> _TEXTO DO EXERCÍCIO_
-----

Apenas no primeiro semestre deste ano, dos 12.331 habeas corpus e recursos recebidos no Superior Tribunal de Justiça (STJ), 3.506 são referentes a tráfico de drogas, ou seja, 30% do total. A informação é da presidente do órgão, ministra Laurita Vaz, ao ilustrar problemas na política de drogas no país. “O tráfico e o uso de drogas são males que têm afligido a sociedade de forma crescente nos últimos anos, que nos assusta e trazem por arrasto consequências maléficas”, disse.
A Lei nº 11.343/2006, a chamada Lei de Drogas, completa 10 anos em 2017 e para fazer um balanço da situação, a Escola Nacional de Formação e Aperfeiçoamento de Magistrados (Enfam) está promovendo, hoje (25) e amanhã (26), o seminário “10 Anos da Lei de Drogas – Resultados e perspectivas em uma visão multidisciplinar”. O evento tem apoio do STJ e da Associação dos Juízes Federais do Brasil.
Ao participar do encontro, a ministra da Advocacia-Geral da União (AGU), Grace Mendonça, disse que, do ponto de vista da segurança pública, os dados são “estarrecedores”. Ela citou dados do Departamento Penitenciário Nacional, que apontam que um terço dos encarcerados do país tiveram envolvimento com drogas. Dados do Conselho Nacional de Justiça revelam que em torno de 75% dos jovens infratores são usuários de drogas.
A resolução, segundo a ministra, exige abordagem interdisciplinar, que envolve Judiciário, saúde, ciência política e sociologia. “É importante tratar o tema na perspectiva de assistência aos dependentes, que envolve a reinserção dessa pessoa na sociedade, para que tenha qualidade de vida”, acrescentou, ressaltando que, além da reflexão, o seminário pode levantar propostas qualificadas que gerem resultados mais rápidos para a sociedade sobre a questão das drogas.

-----

> _DADOS DISPONÍVEIS_
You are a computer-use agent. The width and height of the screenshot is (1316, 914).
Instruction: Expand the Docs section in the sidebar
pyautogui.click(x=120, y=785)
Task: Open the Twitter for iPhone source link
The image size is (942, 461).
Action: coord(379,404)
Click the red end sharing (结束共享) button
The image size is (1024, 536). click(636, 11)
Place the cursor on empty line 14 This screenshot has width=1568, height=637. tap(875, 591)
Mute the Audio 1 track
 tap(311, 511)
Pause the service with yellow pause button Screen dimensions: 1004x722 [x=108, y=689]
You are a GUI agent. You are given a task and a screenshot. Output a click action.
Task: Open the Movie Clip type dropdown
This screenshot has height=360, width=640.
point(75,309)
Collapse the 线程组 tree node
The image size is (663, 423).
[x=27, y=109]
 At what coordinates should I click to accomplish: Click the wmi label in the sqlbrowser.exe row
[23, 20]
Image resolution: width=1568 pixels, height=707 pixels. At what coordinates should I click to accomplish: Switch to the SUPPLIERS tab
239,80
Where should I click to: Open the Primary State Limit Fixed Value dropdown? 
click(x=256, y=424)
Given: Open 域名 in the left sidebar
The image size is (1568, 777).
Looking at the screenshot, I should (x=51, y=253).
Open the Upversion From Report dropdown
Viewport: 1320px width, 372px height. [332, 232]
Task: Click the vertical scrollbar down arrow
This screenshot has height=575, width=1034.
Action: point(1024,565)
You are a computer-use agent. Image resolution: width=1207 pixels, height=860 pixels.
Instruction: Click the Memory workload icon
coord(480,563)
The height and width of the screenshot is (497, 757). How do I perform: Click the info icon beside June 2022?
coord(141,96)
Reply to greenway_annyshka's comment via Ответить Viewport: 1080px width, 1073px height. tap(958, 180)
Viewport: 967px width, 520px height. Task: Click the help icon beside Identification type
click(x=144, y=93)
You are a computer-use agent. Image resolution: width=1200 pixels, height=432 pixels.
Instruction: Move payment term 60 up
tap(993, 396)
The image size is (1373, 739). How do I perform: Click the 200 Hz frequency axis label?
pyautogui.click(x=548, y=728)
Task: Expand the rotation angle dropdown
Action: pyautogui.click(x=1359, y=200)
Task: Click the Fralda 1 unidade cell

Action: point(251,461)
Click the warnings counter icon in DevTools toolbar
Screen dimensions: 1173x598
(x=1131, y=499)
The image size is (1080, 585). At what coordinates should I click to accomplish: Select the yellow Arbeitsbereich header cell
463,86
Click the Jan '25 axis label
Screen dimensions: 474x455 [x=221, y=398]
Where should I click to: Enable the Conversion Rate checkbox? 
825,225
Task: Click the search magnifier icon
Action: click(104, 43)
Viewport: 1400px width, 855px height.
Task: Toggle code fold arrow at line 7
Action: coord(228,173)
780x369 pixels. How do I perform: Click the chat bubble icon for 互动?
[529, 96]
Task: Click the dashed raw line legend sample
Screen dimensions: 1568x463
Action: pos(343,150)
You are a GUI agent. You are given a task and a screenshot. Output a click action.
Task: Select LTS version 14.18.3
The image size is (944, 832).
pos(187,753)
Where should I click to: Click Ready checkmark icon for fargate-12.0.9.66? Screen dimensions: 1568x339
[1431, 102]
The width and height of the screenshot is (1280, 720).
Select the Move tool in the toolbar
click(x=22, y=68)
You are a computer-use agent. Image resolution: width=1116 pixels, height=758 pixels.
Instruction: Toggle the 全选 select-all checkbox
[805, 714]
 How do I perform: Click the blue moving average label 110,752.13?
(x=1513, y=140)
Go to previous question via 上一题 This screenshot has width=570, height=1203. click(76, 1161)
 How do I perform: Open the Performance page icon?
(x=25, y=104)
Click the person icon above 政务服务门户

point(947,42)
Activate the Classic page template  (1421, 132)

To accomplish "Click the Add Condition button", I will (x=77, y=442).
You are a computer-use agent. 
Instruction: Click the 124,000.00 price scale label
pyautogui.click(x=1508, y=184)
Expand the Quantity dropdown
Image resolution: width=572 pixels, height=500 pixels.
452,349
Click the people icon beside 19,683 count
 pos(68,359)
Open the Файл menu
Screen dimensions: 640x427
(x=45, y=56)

-----

> _AÇÕES A EXECUTAR_
(a) De acordo com o texto sobre a Lei de Drogas, quantos dos habeas corpus e recursos recebidos pelo STJ no primeiro semestre se referem a tráfico de drogas?
(b) Prossiga o texto sobre a Lei de Drogas a partir do último parágrafo apresentado.

> _RESPOSTAS POR TAREFA_
(a) 3.506, ou seja, 30% do total de 12.331.

(b)
Para o procurador-geral da República, Rodrigo Janot, a questão das drogas é dinâmica e devem ser repensados os “enfrentamentos, os efeitos, os resultados obtidos e não obtidos com a política”. Segundo Janot, há pontos prioritários a serem revistos e debatidos, como as políticas de prevenção e reinserção; a destinação de bens apreendidos para o uso no enfrentamento às drogas; a diferenciação e tratamento correto de usuários e traficantes; e o reflexo da política criminal de combate às drogas no “combalido e falido” sistema penitenciário brasileiro.
Para a presidente do STJ, ministra Laurita Vaz, a liberação do uso de drogas não é solução para os problemas que gera, pois não são consequências apenas individuais. “No Brasil, país de dimensões continentais, com grande parte da população alijada de uma educação básica de qualidade, com uma polícia cada vez mais sucateada, com órgãos de saúde pública funcionando na fronteira do caos, essa proposta me parece temerária”, disse, na abertura do seminário.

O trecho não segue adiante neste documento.